**Data to process**
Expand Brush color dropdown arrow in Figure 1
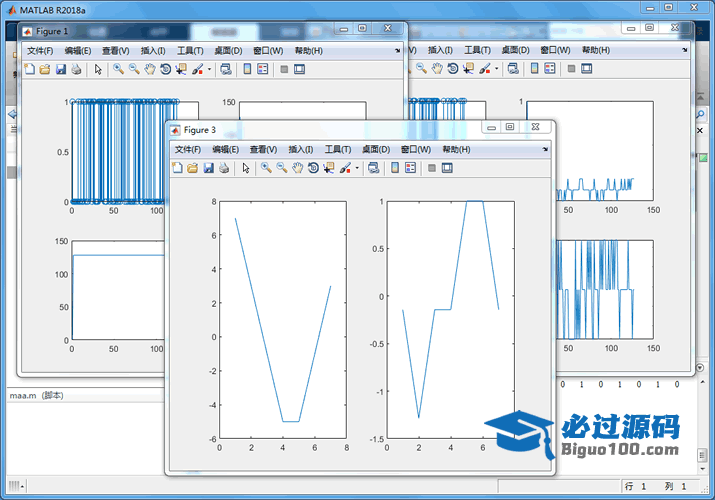The height and width of the screenshot is (500, 715). coord(209,69)
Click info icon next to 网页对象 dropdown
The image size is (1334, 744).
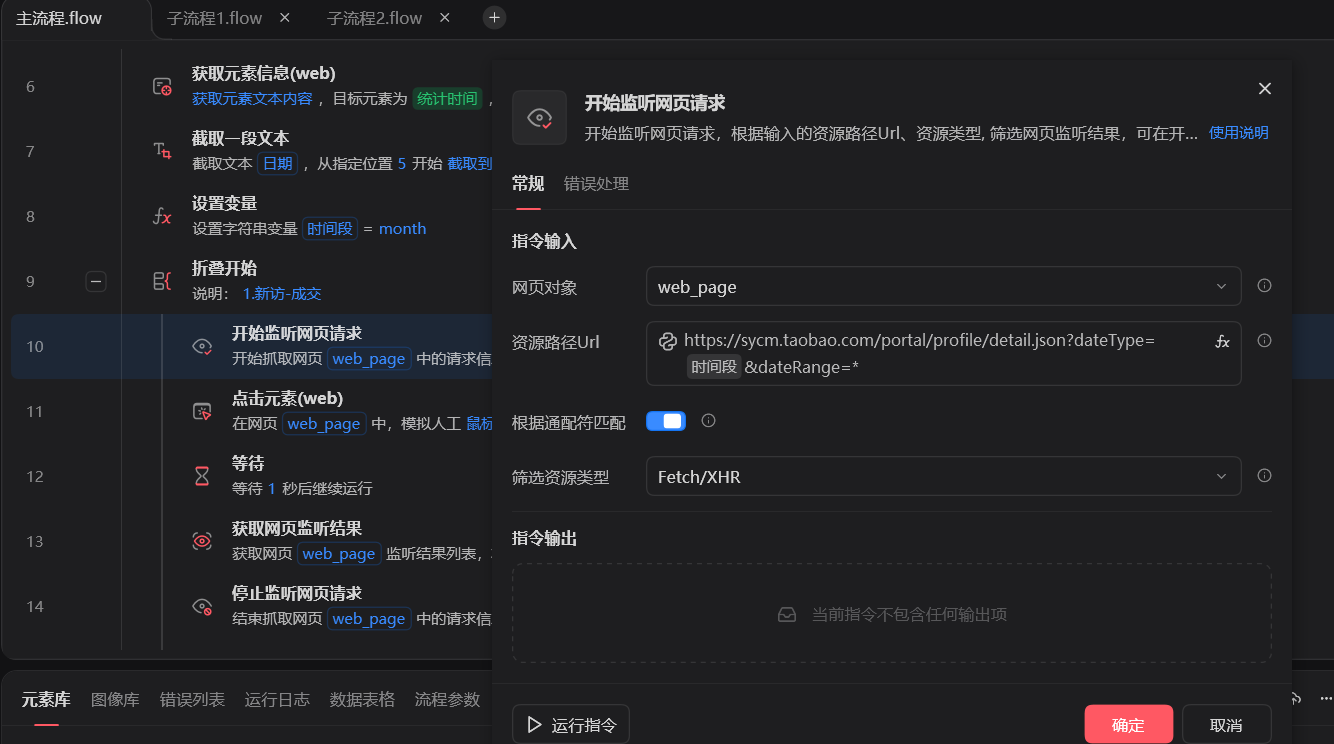[x=1264, y=286]
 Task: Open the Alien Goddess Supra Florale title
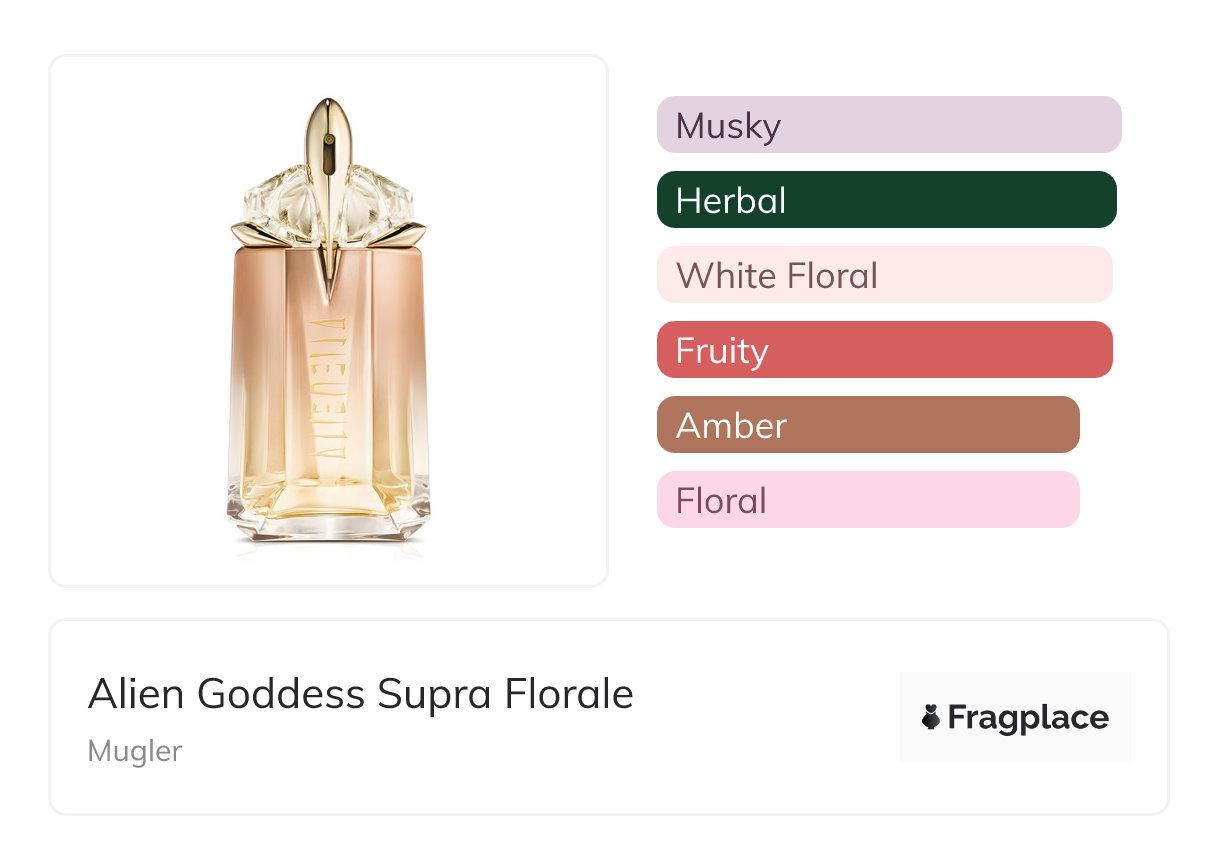(360, 694)
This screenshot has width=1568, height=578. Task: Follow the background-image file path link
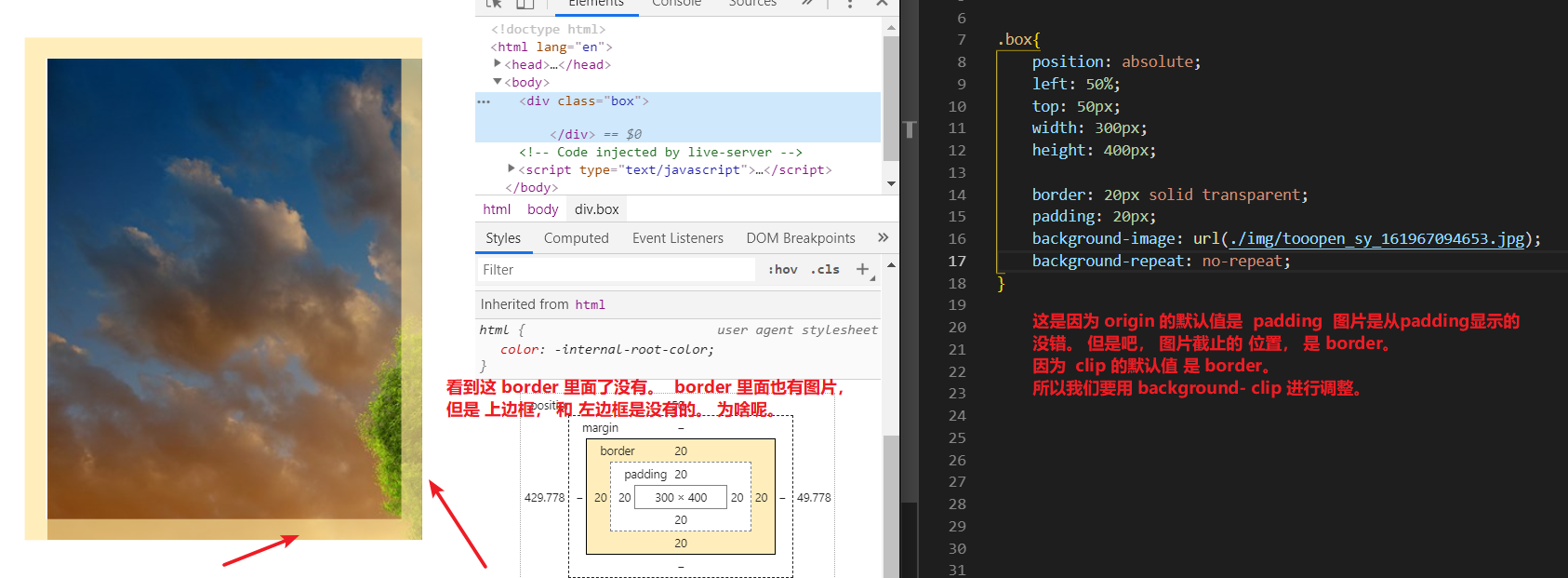[x=1376, y=239]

**Work instructions**
Copy the whole listing above word for word, omitting the pictures.

**Solved problem**
Expand Brush color dropdown arrow in Figure 1
The height and width of the screenshot is (500, 715). coord(209,69)
Click info icon next to 网页对象 dropdown
The image size is (1334, 744).
[x=1264, y=286]
 Task: Open the Alien Goddess Supra Florale title
(360, 694)
This screenshot has width=1568, height=578. Task: Follow the background-image file path link
[x=1376, y=239]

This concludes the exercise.